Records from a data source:
⁂
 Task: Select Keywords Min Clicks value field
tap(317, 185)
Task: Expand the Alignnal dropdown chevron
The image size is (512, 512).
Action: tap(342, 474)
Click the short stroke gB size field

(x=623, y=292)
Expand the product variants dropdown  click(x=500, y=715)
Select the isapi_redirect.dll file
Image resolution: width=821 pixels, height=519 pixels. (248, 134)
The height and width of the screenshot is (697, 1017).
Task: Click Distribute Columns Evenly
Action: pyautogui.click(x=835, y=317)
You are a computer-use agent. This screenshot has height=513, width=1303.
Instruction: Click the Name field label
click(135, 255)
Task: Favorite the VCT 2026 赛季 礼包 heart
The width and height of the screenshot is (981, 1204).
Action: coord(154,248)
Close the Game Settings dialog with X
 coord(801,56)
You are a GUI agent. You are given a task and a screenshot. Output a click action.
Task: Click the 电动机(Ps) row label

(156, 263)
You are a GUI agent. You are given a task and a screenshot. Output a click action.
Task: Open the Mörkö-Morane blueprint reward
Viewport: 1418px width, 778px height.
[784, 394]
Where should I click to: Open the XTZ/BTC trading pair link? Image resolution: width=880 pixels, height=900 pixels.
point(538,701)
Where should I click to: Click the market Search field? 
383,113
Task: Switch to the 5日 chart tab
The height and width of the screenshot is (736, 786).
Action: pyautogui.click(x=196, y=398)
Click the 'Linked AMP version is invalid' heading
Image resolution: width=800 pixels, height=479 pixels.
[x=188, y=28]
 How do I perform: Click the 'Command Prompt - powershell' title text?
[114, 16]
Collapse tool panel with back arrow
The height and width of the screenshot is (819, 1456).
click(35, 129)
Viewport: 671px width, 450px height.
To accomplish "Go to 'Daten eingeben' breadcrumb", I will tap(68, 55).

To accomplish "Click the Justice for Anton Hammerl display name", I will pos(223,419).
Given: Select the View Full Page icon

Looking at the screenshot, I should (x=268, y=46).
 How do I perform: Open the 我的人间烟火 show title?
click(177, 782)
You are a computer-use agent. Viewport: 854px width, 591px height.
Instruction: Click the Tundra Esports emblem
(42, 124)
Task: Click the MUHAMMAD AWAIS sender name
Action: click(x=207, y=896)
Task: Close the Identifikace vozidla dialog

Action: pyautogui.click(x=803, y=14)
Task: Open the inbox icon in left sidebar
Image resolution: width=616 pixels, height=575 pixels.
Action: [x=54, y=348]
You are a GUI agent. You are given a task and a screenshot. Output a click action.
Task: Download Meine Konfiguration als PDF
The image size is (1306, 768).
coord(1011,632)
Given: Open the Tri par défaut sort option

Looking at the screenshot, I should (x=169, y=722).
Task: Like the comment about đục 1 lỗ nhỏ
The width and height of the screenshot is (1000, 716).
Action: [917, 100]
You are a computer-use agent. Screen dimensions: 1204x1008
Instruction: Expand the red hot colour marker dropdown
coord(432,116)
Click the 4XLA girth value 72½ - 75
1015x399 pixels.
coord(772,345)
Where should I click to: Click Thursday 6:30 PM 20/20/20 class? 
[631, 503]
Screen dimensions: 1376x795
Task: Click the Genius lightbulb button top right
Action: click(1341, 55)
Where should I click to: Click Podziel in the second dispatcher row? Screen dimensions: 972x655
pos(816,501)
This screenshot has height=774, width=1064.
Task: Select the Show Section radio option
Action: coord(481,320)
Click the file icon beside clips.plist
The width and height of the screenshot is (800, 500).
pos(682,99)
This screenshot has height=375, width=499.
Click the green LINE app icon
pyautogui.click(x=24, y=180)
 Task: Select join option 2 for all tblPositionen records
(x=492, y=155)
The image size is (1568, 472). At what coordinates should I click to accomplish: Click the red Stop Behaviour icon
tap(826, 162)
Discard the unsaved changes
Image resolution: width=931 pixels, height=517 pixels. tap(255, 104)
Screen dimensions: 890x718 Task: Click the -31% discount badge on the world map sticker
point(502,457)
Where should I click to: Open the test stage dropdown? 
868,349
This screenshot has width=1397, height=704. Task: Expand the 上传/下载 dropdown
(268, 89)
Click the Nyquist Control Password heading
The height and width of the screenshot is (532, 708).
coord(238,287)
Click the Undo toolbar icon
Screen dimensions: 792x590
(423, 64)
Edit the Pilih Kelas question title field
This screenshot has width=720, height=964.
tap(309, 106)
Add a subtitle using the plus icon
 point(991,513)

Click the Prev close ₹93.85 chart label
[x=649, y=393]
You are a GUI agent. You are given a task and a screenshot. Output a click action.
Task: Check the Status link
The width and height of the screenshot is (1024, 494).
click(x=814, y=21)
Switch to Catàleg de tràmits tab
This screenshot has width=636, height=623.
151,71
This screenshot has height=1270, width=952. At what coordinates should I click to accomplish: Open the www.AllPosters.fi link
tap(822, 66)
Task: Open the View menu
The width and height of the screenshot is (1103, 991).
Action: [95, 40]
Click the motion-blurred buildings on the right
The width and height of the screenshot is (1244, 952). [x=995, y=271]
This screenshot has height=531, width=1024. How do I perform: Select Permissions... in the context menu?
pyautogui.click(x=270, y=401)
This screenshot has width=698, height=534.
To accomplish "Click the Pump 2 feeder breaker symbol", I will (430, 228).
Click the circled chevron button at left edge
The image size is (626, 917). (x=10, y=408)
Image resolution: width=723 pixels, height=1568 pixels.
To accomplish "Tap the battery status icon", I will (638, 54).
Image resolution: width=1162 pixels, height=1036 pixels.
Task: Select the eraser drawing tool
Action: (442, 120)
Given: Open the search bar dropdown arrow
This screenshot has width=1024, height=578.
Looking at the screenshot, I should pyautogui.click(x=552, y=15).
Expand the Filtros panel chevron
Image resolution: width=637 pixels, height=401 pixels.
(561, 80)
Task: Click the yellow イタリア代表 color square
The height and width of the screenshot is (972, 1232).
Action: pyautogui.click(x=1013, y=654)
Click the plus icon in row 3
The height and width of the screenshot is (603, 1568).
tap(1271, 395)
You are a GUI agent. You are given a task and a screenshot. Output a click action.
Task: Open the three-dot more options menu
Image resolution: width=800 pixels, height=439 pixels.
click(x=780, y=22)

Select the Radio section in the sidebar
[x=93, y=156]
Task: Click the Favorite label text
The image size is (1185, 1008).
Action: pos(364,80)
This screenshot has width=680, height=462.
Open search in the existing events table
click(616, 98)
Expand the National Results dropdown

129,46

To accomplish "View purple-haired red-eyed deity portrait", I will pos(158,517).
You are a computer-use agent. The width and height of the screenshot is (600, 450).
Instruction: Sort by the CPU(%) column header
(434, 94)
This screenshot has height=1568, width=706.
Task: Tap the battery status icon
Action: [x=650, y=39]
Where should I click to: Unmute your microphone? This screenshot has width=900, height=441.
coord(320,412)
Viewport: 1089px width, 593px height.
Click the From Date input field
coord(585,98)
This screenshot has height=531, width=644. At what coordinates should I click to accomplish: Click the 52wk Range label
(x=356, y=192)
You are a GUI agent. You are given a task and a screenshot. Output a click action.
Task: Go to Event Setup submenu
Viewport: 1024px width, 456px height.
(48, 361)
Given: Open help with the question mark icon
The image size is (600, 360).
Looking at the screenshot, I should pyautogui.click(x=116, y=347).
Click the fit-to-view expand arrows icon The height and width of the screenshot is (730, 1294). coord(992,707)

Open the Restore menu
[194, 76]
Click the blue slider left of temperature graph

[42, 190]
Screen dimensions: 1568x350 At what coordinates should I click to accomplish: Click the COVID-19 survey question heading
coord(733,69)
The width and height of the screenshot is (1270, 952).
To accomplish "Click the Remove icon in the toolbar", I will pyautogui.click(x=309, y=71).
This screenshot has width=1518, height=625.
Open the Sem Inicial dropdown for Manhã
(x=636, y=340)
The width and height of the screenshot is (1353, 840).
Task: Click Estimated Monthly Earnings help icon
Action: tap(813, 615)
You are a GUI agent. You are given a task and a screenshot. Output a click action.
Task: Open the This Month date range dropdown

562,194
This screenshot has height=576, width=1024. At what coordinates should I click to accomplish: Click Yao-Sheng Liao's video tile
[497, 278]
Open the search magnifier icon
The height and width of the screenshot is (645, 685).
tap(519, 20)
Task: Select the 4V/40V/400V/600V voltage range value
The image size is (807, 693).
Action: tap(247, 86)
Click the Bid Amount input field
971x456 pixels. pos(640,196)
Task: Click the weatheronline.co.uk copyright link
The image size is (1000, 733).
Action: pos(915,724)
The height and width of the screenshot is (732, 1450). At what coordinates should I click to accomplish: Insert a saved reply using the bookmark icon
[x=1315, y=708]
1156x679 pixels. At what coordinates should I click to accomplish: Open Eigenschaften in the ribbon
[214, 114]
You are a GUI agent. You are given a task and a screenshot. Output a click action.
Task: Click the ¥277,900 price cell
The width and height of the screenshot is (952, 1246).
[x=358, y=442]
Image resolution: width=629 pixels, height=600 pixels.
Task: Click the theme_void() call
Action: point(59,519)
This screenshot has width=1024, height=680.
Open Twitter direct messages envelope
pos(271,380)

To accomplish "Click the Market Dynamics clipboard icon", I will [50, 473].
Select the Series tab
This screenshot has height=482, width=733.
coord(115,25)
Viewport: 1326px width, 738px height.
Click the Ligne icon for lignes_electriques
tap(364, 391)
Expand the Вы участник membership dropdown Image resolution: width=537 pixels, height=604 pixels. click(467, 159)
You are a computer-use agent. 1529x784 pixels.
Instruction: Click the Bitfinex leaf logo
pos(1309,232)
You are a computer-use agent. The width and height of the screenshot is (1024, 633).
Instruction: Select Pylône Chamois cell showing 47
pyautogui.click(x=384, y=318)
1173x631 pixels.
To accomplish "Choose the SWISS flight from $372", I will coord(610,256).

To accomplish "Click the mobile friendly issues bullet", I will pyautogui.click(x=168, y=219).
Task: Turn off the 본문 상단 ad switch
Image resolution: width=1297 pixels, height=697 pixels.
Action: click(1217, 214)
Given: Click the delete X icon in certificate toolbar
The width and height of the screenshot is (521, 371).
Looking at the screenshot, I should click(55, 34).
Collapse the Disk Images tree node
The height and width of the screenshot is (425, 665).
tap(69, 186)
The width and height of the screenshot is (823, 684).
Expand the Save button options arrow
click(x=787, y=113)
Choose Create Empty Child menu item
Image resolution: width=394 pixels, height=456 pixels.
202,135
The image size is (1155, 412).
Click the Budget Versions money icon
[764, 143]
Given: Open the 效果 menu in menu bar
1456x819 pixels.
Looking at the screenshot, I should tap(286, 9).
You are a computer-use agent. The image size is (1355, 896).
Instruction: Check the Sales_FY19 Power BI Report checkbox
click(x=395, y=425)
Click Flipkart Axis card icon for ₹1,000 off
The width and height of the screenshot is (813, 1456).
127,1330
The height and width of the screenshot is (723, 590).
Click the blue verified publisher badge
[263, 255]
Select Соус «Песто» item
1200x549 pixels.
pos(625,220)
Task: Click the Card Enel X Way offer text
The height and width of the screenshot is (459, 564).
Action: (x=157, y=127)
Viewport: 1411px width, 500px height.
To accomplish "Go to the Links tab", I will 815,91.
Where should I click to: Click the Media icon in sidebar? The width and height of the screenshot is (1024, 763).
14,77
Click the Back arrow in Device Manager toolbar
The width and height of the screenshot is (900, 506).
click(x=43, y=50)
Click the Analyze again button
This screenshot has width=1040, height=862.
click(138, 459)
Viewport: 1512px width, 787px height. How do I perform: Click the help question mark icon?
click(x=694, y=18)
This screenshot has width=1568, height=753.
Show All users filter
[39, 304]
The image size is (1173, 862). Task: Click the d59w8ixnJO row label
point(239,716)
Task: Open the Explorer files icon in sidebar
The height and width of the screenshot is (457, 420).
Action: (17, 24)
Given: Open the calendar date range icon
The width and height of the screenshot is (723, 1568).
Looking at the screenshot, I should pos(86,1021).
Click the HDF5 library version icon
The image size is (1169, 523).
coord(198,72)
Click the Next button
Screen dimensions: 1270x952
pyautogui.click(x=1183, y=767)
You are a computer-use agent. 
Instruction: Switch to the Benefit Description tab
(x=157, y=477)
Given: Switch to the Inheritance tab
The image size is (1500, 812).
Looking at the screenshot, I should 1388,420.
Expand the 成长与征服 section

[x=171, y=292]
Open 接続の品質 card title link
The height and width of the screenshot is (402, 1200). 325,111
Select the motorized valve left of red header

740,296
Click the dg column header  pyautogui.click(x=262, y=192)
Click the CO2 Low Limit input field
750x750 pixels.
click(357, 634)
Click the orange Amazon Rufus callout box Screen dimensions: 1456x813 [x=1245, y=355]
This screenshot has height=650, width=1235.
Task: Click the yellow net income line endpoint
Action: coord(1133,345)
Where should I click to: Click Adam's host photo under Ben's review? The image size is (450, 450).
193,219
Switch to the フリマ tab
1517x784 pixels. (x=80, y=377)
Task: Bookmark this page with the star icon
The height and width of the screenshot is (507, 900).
⁂
▶ Your task: Could you set down exactly the lines above, from the one containing "Open 接続の品質 card title link" through the last, including both and nothing else?

▶ Output of the task:
Open 接続の品質 card title link
The height and width of the screenshot is (402, 1200). 325,111
Select the motorized valve left of red header

740,296
Click the dg column header  pyautogui.click(x=262, y=192)
Click the CO2 Low Limit input field
750x750 pixels.
click(357, 634)
Click the orange Amazon Rufus callout box Screen dimensions: 1456x813 [x=1245, y=355]
This screenshot has height=650, width=1235.
Task: Click the yellow net income line endpoint
Action: coord(1133,345)
Where should I click to: Click Adam's host photo under Ben's review? The image size is (450, 450).
193,219
Switch to the フリマ tab
1517x784 pixels. (x=80, y=377)
Task: Bookmark this page with the star icon
The height and width of the screenshot is (507, 900).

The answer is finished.